- **WORK TO BE COMPLETED**: Repeat the part of the data below that begins with the line containing "Click the Opacity" and ends with the line containing "pyautogui.click(x=163, y=52)", including both of those lines.

Part of a data file

==*==

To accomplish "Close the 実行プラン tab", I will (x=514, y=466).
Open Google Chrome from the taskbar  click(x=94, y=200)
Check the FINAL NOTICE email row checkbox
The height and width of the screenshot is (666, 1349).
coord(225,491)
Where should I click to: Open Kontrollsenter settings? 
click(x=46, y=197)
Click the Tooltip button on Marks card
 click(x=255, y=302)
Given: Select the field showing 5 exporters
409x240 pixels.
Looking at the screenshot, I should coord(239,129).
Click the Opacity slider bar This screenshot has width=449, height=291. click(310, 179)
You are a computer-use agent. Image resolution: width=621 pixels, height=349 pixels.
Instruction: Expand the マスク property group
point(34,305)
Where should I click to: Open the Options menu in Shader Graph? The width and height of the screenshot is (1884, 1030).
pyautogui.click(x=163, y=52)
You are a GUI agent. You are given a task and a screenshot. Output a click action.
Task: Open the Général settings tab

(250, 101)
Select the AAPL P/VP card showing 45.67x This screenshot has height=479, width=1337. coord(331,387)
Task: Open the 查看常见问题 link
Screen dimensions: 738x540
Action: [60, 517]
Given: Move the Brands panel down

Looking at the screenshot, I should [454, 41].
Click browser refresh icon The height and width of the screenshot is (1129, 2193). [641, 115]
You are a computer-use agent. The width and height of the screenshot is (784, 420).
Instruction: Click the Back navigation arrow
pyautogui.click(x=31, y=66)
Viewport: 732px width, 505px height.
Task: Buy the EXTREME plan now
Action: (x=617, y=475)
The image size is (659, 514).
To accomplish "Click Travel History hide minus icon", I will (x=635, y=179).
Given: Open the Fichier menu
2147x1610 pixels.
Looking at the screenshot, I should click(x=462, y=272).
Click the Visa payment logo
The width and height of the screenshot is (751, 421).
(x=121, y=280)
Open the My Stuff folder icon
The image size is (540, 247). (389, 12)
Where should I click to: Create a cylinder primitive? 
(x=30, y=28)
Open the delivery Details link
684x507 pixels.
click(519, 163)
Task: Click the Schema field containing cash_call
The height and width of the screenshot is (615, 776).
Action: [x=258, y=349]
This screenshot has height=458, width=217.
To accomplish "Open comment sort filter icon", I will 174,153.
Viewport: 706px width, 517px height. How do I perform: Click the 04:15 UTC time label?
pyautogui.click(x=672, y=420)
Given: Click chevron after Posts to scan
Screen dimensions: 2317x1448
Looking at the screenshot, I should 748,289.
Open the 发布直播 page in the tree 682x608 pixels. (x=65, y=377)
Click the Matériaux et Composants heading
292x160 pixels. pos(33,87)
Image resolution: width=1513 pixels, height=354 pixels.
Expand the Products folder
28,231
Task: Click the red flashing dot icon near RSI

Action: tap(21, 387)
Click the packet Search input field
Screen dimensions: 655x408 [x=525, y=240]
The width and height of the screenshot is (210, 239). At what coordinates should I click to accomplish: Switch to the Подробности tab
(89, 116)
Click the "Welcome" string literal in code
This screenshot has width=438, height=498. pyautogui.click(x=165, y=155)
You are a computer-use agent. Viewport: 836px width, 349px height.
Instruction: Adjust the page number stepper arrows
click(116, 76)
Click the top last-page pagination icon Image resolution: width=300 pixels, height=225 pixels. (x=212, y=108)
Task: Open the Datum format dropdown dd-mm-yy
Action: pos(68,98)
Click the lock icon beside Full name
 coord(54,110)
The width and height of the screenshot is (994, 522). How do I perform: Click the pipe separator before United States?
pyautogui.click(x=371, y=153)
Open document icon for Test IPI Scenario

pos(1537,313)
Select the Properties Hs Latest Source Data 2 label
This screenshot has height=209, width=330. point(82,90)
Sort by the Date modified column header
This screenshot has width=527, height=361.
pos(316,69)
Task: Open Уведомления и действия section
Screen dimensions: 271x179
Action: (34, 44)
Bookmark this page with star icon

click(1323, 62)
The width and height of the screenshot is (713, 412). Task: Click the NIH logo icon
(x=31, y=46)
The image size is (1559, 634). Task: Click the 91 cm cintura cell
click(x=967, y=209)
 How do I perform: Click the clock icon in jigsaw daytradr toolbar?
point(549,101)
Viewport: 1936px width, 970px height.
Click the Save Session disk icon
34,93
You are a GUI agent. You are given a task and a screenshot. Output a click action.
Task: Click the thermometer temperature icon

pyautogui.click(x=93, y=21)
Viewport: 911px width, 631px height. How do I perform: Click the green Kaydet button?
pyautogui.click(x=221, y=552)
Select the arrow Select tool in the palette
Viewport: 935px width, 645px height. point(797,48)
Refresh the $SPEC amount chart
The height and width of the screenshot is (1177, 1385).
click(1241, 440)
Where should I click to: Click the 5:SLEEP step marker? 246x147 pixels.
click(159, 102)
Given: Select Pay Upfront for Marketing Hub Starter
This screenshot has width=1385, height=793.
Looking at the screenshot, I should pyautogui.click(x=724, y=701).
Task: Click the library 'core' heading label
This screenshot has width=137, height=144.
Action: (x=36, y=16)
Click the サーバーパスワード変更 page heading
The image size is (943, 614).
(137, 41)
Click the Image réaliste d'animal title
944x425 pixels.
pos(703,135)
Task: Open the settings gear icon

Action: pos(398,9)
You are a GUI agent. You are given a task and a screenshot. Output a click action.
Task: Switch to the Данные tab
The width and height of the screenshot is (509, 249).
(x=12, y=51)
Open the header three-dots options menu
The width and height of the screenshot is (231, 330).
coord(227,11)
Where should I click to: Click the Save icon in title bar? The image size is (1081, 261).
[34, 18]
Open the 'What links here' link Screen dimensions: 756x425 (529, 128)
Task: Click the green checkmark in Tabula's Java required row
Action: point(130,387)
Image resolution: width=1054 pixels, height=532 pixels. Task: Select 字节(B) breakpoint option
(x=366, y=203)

==*==

- **CORRECT RESPONSE**:
Click the Opacity slider bar This screenshot has width=449, height=291. click(310, 179)
You are a computer-use agent. Image resolution: width=621 pixels, height=349 pixels.
Instruction: Expand the マスク property group
point(34,305)
Where should I click to: Open the Options menu in Shader Graph? The width and height of the screenshot is (1884, 1030).
pyautogui.click(x=163, y=52)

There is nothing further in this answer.